The court’s fall session – beginning early to allow cases to be heard that had been postponed due to the COVID-19 pandemic -- includes 29 appeals in total, 13 civil and 16 criminal. Of those, 17 are by leave, eight as of right, and four are provincial references, including the three on the federal carbon pricing scheme. Nearly half of the cases are from Ontario, six from Alberta, four from Quebec, three from Saskatchewan, two from British Columbia, one from Nova Scotia, and one from the Federal Court of Appeal.
The Charter is at issue several times, including for a number of criminal matters, notably with respect to the right to trial by jury and the adoption of Bill C-75 last year which eliminated peremptory jury challenges, and changes to the “challenges for cause” regime that give judges more discretionary power to bar jurors. R. v. Chouhan , to be heard on October 7, will consider whether the C-75 legislation can be applied retrospectively.
Criminal cases will comprise about one-third of the fall session’s hearings, the majority of which involve sexual assault allegations, including by young offenders. An Ontario case concerning Crown liability and immunity, Attorney General of Ontario v. Jamie Clark, will be heard on Oct. 15.
Of the civil cases, two are media challenges to sealing orders. On Oct. 6 the court will hear an appeal of an Ontario decision to seal records in the highly publicized murders of Barry Sherman, chairman and CEO of generic pharmaceutical company Apotex Inc., and his wife, Honey, in Toronto in December 2017. Investigative journalist Kevin Donovan and his employer, the Toronto Star newspaper, have brought two applications seeking a variation of the sealing orders that keep the estate’s probate application private.
The Supreme Court’s decision in the case is expected to provide guidance on the balance between protecting personal privacy (in this case of the Sherman estate’s trustees) and the public’s right to information.
On Nov. 12, the Quebec case of MediaQMI Inc. v. Magdi Kamel, et al. will be heard. The applicant media company filed a motion to end the sealing of an order and applied for access to the contents of the court’s record and to the originating pleading which concerned a public-sector managerial employee charged with misappropriating funds.
Another two cases concern Aboriginal rights. On Oct. 8, the court will hear an appeal from British Columbia in which the respondent claims traditional Aboriginal hunting rights in Canada, where he is neither a citizen nor a resident. Richard Lee Desautel was charged with hunting without a licence, and admits to having shot and killed an elk; he was acquitted at trial. The large number of interveners in the case range from attorneys general to Aboriginal groups.

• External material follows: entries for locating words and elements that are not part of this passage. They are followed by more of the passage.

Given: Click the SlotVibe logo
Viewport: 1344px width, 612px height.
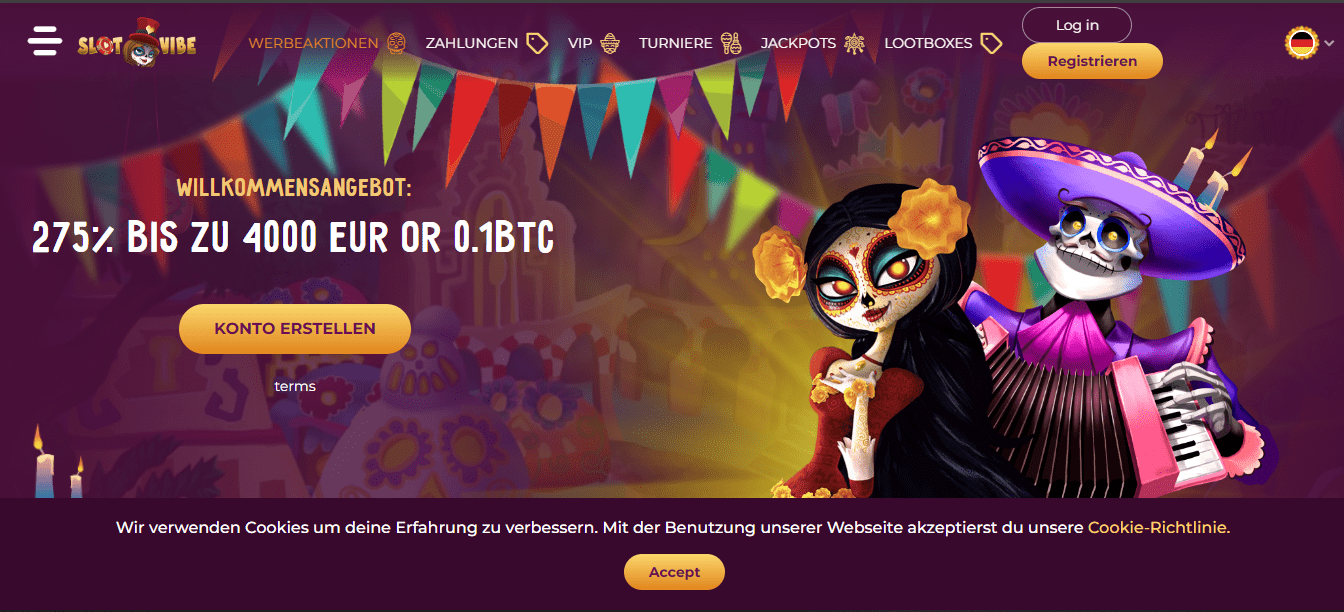Looking at the screenshot, I should (x=137, y=44).
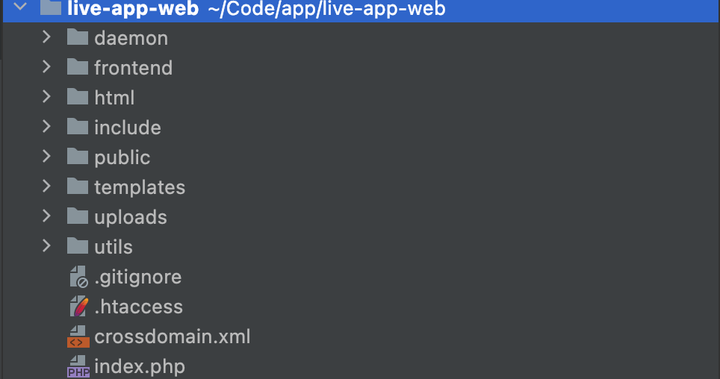Click the daemon folder icon
The height and width of the screenshot is (379, 720).
(77, 37)
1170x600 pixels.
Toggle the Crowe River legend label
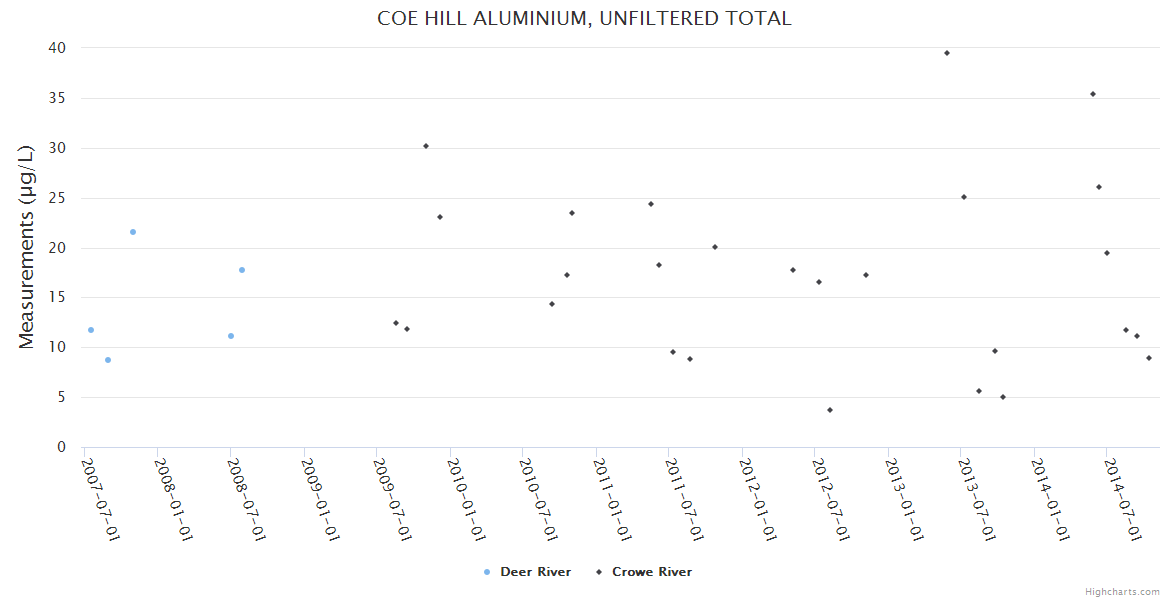pyautogui.click(x=651, y=572)
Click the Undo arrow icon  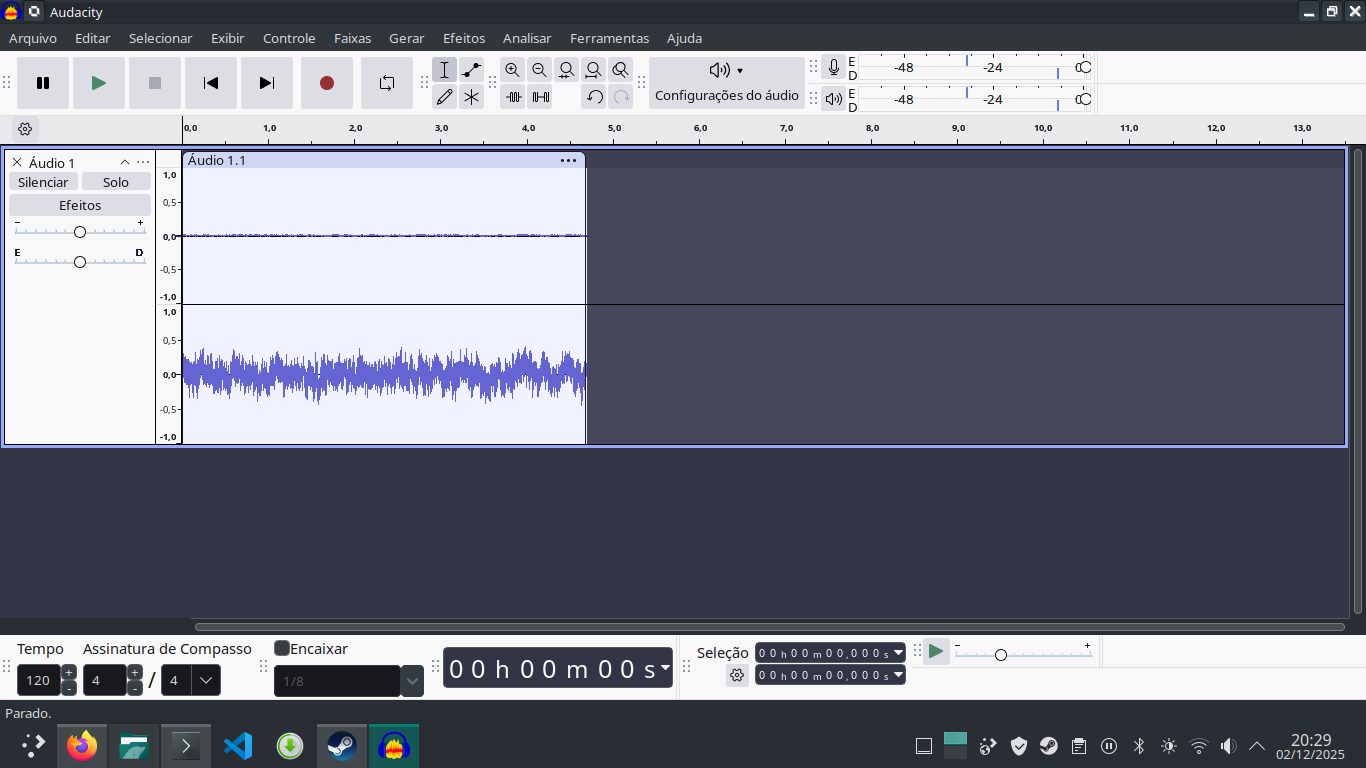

The second Aboriginal rights case, and one of the last appeals to be heard this year, is Roger Southwind, for himself, and on behalf of the members of the Lac Seul Band of Indians, et al. v. Her Majesty the Queen in Right of Canada, et al. , on Dec. 8. The appellant is a member of Lac Seul First Nation (LSFN) in northwest Ontario. He claims Canada has breached its fiduciary duty in connection with flooding of parts of the reserve by way of a dam built in 1929, and is demanding compensation. Canada neither sought the LSFN’s consent to surrender its reserve land nor did it expropriate the land to build the dam to support hydroelectric development. Existing jurisprudence does not set out a framework for equitable compensation for historical breaches.

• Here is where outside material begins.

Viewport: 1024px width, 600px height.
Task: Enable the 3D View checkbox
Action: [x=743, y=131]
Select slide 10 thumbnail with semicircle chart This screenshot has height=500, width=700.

The Supreme Court hearings will take place in person, with measures for physical distancing put in place and the judges wearing masks at least when entering and leaving the courtroom. A maximum of 15 people will be allowed in the courtroom: nine judges and six others. The bench itself has been adapted with plexiglass, with five judges on the top bench and four on the lower, and with two metres between the judges and between the counsel. Interveners will be offered the option of appearing in person or via videoconference.
The Supreme Court building remains closed to visitors, including media, but as usual hearings will be livestreamed on the court’s website.